» WHAT YOU HAVE TO DO: The word "computer" occurs in some lines of the data. Return each such line.

Pixel coordinate grounding data
'''
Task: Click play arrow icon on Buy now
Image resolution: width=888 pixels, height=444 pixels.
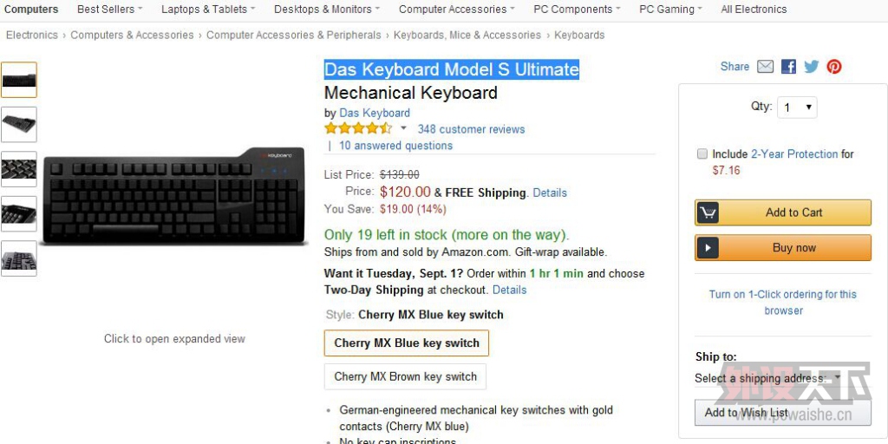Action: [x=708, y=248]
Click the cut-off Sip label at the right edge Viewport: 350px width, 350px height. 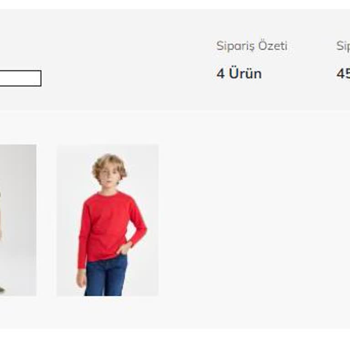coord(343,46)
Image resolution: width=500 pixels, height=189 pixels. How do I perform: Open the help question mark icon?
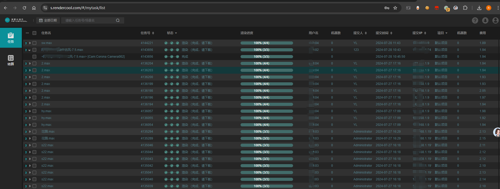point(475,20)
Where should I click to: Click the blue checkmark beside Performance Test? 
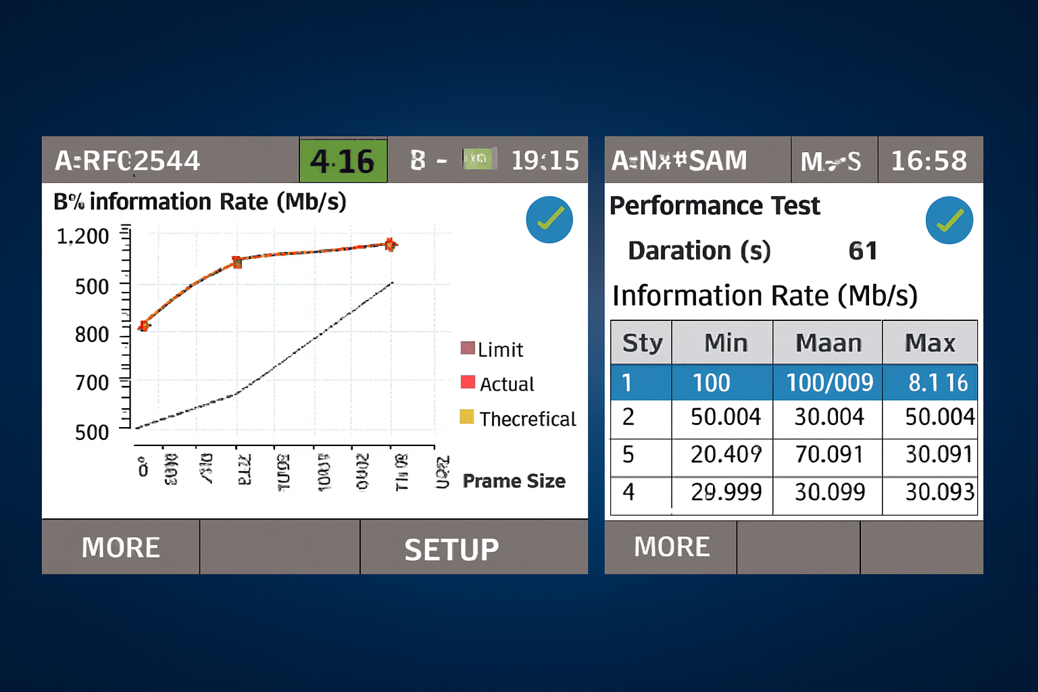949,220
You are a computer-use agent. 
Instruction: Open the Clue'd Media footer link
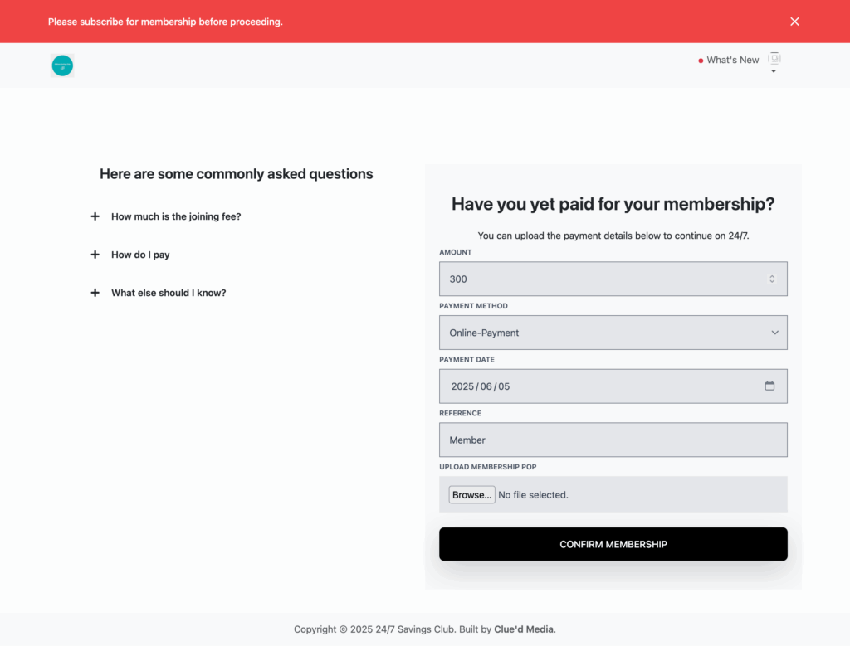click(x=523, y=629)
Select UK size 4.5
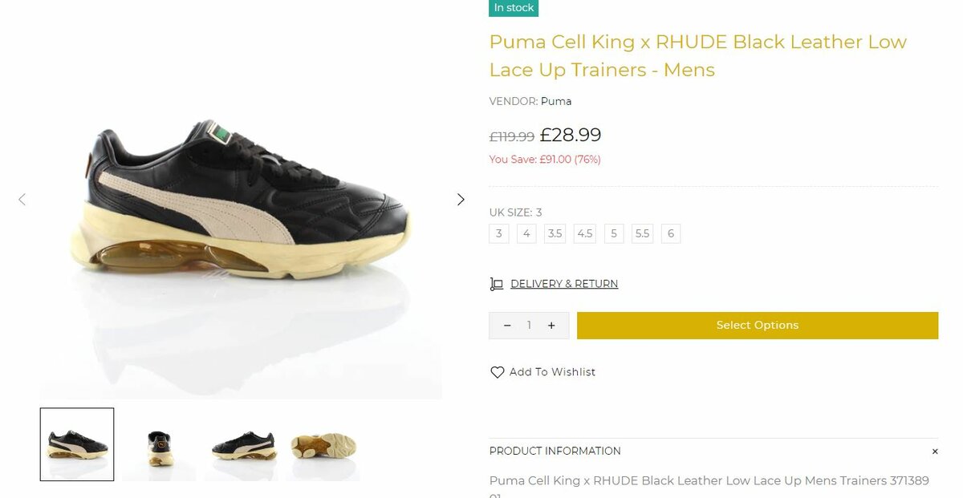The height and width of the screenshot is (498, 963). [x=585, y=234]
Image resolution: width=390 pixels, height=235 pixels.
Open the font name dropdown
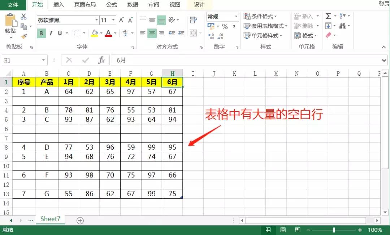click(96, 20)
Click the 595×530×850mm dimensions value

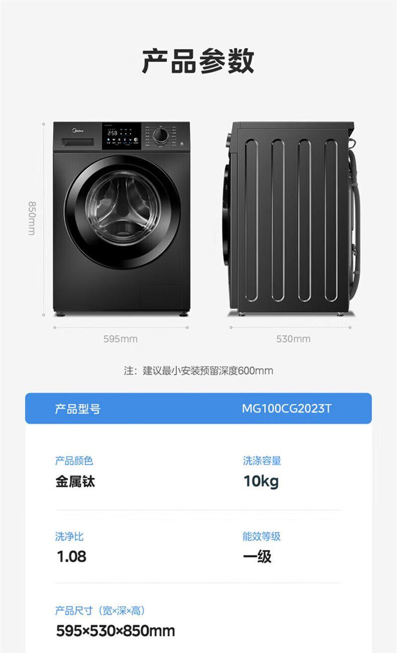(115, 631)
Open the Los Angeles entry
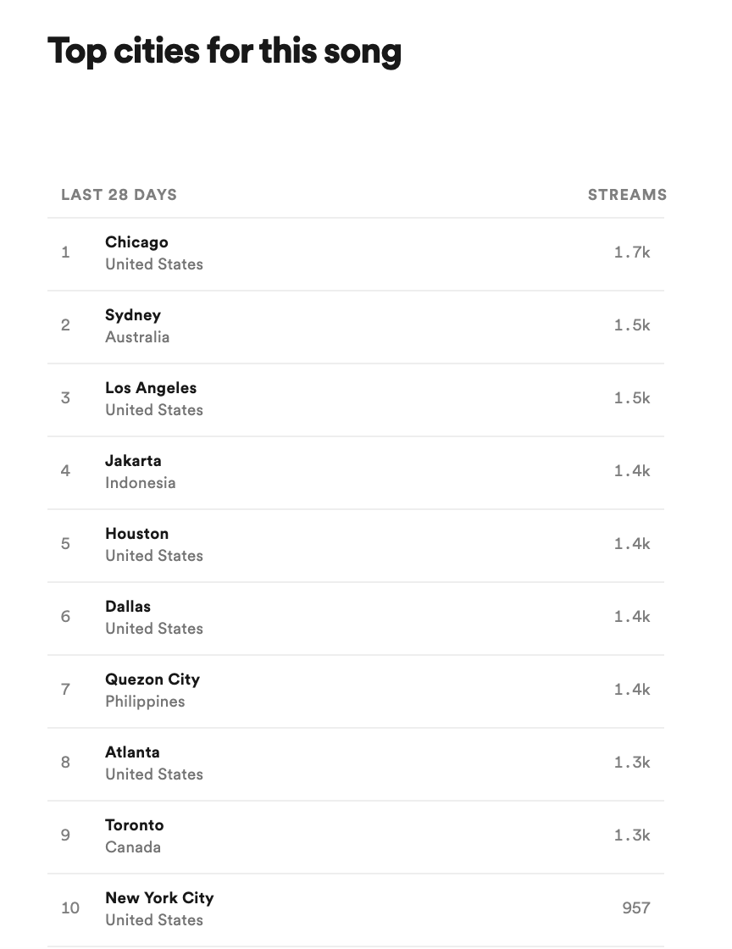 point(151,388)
'''
'''
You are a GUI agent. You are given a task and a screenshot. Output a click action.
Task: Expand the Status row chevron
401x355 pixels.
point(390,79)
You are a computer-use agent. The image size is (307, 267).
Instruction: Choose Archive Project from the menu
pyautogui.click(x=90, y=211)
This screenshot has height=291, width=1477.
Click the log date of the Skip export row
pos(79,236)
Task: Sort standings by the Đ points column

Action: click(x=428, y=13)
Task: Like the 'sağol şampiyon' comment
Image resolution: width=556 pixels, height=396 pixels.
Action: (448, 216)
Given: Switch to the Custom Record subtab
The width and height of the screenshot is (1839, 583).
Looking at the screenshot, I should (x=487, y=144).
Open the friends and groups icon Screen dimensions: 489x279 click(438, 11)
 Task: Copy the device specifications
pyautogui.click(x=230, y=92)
'''
» ANSWER AREA:
You are a computer-use agent. 
You are a computer-use agent. The image size is (307, 267).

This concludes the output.